Depuis plus d'un an, c'est-à-dire depuis que les combats ont été brièvement interrompus en novembre 2023 pour permettre un échange progressif d'otages pris par le Hamas contre des prisonniers palestiniens détenus dans les prisons israéliennes, aucun progrès substantiel n'a été réalisé en vue d'un accord de cessez-le-feu, laissant ceux qui sont directement touchés par la guerre dans une situation d'incertitude, entre espoir et désespoir. On a 'impression qu'il s'agit plus d'une façade de négociations que d'un engagement profond à parvenir à un accord. Il s'agit de négociations pour le plaisir de négocier, principalement pour apaiser la communauté internationale ou pour répondre à la pression intérieure, mais sans la volonté politique ni le courage de faire les compromis nécessaires pour finaliser un accord.
Depuis quelques semaines, Donald Trump fait désormais partie de l'équation, principalement en raison de la demande répétée du président élu des États-Unis pour que cette question soit résolue avant son entrée à la Maison Blanche et de sa menace que «l'enfer se déchaînera» si les otages ne sont pas libérés. Il est difficile de dire ce que la nouvelle administration prévoit de déclencher contre le Hamas s'il n'accède pas aux exigences de Trump ou ce qui pourrait être plus infernal que la situation qui existe déjà à Gaza. Toutefois, ces exigences pourraient également être un message adressé à Israël pour qu'il joue son rôle dans la promotion d'un accord.
Un aspect déconcertant des négociations est celui des fuites constantes, avec des affirmations selon lesquelles la grande majorité des questions en suspens ont été résolues. Quoi qu'il en soit, certains aspects essentiels doivent encore être résolus. Dans la pratique, cela n'a pratiquement aucun sens car, tant que tout n'est pas décidé, rien n'est décidé.

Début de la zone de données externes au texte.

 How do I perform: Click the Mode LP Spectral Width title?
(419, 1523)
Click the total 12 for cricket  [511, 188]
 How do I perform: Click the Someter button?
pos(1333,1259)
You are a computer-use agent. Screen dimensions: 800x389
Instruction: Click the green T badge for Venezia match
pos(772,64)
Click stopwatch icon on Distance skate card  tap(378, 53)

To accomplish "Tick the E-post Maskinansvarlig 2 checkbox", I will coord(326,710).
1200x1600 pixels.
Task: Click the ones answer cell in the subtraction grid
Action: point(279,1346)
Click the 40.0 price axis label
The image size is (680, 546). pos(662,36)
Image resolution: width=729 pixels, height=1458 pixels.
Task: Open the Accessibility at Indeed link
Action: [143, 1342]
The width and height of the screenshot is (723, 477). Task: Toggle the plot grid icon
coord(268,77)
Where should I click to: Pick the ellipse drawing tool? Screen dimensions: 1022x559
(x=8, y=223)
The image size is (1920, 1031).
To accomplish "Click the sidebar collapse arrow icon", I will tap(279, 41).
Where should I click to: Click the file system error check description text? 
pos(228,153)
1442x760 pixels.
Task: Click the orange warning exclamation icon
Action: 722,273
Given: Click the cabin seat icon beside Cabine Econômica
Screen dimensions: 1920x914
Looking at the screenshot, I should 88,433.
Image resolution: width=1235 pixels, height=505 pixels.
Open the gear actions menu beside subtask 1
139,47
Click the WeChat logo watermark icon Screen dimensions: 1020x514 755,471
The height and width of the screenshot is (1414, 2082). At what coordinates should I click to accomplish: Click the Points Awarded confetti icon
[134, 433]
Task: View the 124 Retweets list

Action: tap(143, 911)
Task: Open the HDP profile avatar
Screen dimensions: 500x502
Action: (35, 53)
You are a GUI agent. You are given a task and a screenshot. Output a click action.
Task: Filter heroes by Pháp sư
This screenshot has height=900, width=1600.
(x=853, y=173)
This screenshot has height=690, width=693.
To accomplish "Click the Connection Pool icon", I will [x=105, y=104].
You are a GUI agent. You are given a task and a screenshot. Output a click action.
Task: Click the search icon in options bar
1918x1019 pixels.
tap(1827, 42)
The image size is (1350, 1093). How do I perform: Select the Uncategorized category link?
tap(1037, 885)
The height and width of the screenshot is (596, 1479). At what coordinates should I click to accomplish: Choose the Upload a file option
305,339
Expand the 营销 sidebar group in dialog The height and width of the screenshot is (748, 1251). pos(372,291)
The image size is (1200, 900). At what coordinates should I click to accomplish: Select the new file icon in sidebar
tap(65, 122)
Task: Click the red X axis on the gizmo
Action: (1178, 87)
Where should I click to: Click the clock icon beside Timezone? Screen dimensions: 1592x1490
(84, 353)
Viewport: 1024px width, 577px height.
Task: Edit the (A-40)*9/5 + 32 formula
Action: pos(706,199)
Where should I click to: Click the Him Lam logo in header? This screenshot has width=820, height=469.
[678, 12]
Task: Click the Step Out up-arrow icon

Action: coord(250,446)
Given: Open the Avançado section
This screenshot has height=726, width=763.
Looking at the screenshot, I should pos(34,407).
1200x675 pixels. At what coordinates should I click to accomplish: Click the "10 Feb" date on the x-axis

On a l'impression qu'il s'agit plus d'une façade de négociations que d'un engagement profond à parvenir à un accord.
Yossi Mekelberg
À première vue, le principal obstacle depuis l'échec de l'accord de novembre 2023 est l'exigence du Hamas selon laquelle tout accord sur les otages doit inclure un accord plus large pour mettre fin à la guerre à Gaza. Malgré toute la colère justifiée que suscitent les actes perpétrés par le Hamas le 7 octobre et le traitement cruel qu'il continue d'infliger aux otages, à ce stade, alors que plus de 47 000 Palestiniens ont été tués par Israël – qui fait fi de la vie des civils et de la destruction généralisée infligée à ce minuscule territoire –, la fin de la guerre servira les intérêts de tous, même si ce n'est pas le cas de leurs dirigeants respectifs.
Le Premier ministre Benjamin Netanyahou insiste sur un accord partiel et refuse de mettre fin aux combats, tout en continuant à clamer haut et fort son engagement creux en faveur d'une victoire totale. Netanyahou s'est retrouvé, ainsi que l'armée israélienne, dans des situations inextricables en visant l'éradication totale du Hamas et en affirmant que seule la pression militaire permettra de libérer les otages. Or, non seulement le Hamas continue de se battre, mais 98 otages sont toujours en captivité et, tragiquement, plus le temps passe, moins ils ont de chances de rester en vie.
À ce stade, rien ne prouve que Netanyahou se soucie du sort des otages ou des conséquences de la guerre sur sa propre société. Tant que ses partenaires de droite au sein du cabinet menaceront de quitter la coalition s'il accepte un cessez-le-feu incluant la fin de la guerre et la libération de milliers de prisonniers palestiniens, sa priorité restera le bien-être de sa coalition et non celui des personnes qu'il a été élu pour protéger.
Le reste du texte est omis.